March 16, 2011 § Leave a comment
There’s been a lot of excitement among digital liberties types about the TPPA recently, as the US IP proposals were leaked last week. There’s an excellent analysis by Kim Weatherall over at LawFont, more analysis over at techdirt, and some opposition starting up by groups like the Pirate Party and EFA. Most of these activists have raised some great points – I particularly recommend Kim Weatherall’s article, which has identified some areas that might be particularly problematic, especially relating to copyright extensions and anti-circumvention provisions.
However, what I find strange about a lot of this, though, is the lack of connection with other anti-trade agreement activism. Left-wing activists have been critiquing “free trade” agreements for decades: the protests in Seattle in 1999 were some of the most visible examples of this in the global North, but they certainly haven’t been the only protests. When it comes to the TPPA, there are a number of groups continuing on from previous rounds of global justice activism, including TPPWatch (NZ) and AFTINET (AU). I’m not particularly well-linked to this activist scene, so I’m sure there are also plenty of less-visible groups.

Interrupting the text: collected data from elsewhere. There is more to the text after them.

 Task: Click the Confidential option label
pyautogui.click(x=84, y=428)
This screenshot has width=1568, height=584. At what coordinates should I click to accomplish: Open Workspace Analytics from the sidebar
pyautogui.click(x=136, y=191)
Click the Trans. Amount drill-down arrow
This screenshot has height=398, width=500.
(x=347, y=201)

There are a few reasons why digital liberties activists might not be connecting up with other strands of global justice activism, as I argued in my PhD. These include:
- Many (but not all!) digital liberties activists come from “geeky” backgrounds – they know a lot about copyright, or software, but not necessarily a lot about non-institutional politics or protest movements.
- Many digital liberties activists seem to want to avoid any association with left-wing politics, and often identify as libertarian, or as “apolitical” (despite the fact that they’re involved in intensely political projects).
- A significant proportion of digital liberties activism comes from a pro-capitalist perspective and is based on the assumption that we need to expand the economy and encourage more “innovation”. See, for example, techdirt‘s complaints that the TPPA is “against the basic principles of the free market and consumer rights”. This doesn’t tend to mesh well with anarchist/socialist perspectives, although there are some overlaps.
- As I’m learning more about digital liberties groups, it’s becoming clearer to me that many of those involved want to be identified as “serious” and capable of consultation. In fact, I suspect that many of them would resist the “activist” label, and would prefer to stick to formal lobbying activity, trying for inclusion in decision-making bodies.
However, while I can see the reasons that digital liberties activists might not want to link up with global justice activism against “free trade” agreements, I do think there are important arguments that they should at least consider:
- There’s no point reinventing the wheel. Activists around the world have been involved in building critiques the processes used to create free trade agreements, bringing attention to the fact that these processes are undemocratic and opaque. Digital liberties activists might not fully agree with the critiques put forward by global justice activists, but they can draw on them.
- Building coalitions can be helpful, especially if they bring together a range of demographics. Demonstrating that proposed agreements are likely to have effects on people beyond a relatively small band of “knowledge workers” is a good way to put pressure on governments.
- If you want to get bring attention to intellectual property issues, you need to convince people that these issues will have some effect on their lives. Analysing them within the broader context of other provisions of free trade agreements is one way to do this.
I’ve argued elsewhere that global justice activists should be paying attention to digital liberties. I think it’s also important that digital liberties activists pay attention to what global justice activists are doing.